— What you should do —
Set down, please, exactly the lines below that run from the line with "You are a GUI" to the line with "Task: Click the", both lines included.

— Exercise input —
#####

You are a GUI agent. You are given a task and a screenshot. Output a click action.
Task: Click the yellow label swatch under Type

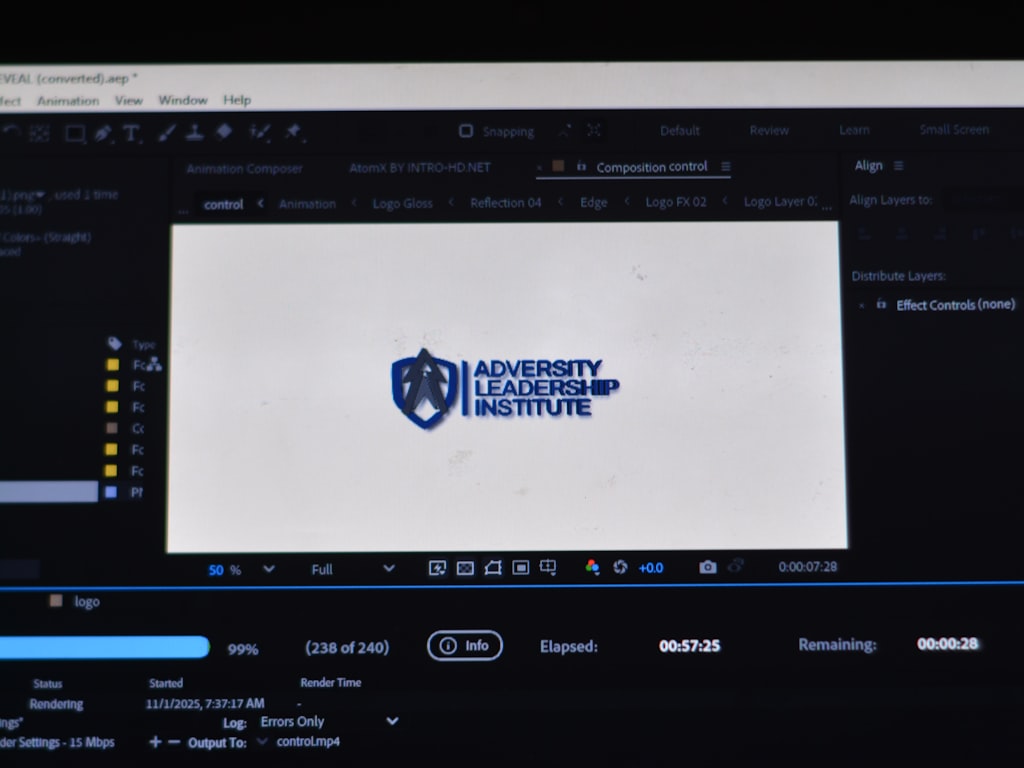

#####

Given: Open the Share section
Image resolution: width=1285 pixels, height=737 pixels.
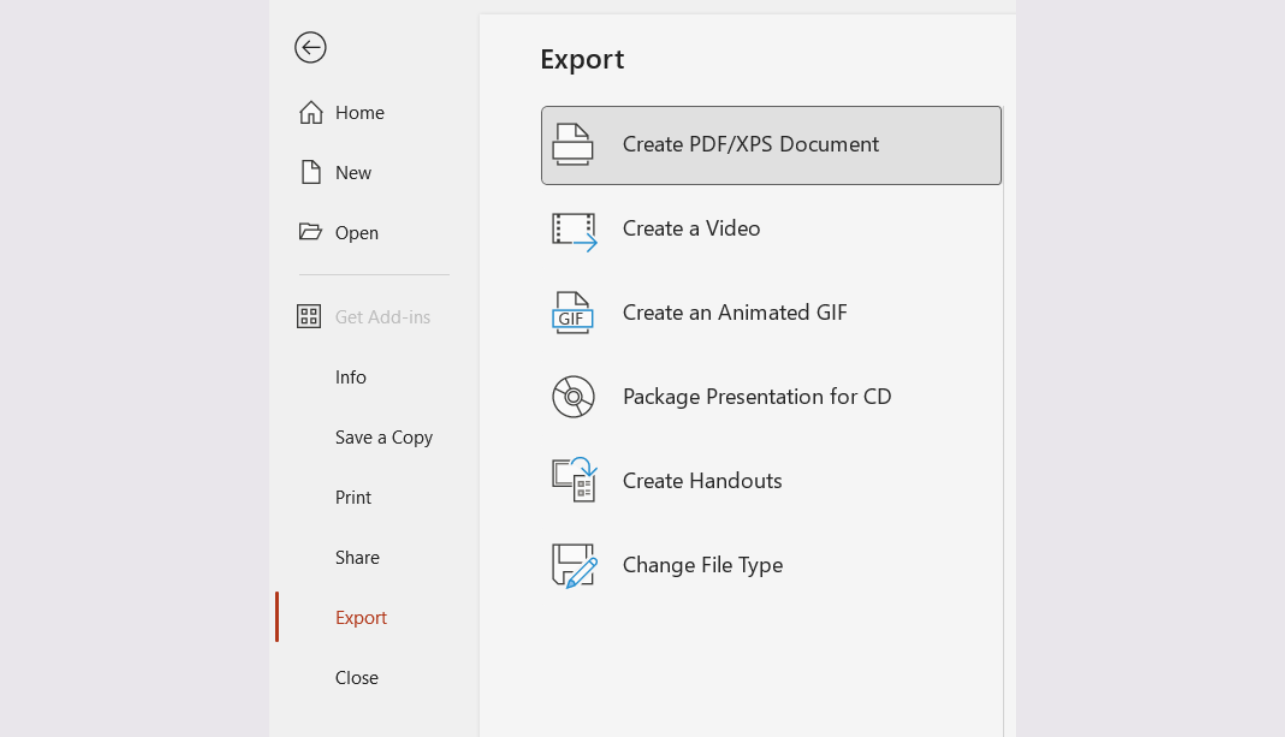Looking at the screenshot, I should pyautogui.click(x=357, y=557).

#####

— Exercise response —
You are a GUI agent. You are given a task and a screenshot. Output a click action.
Task: Click the yellow label swatch under Type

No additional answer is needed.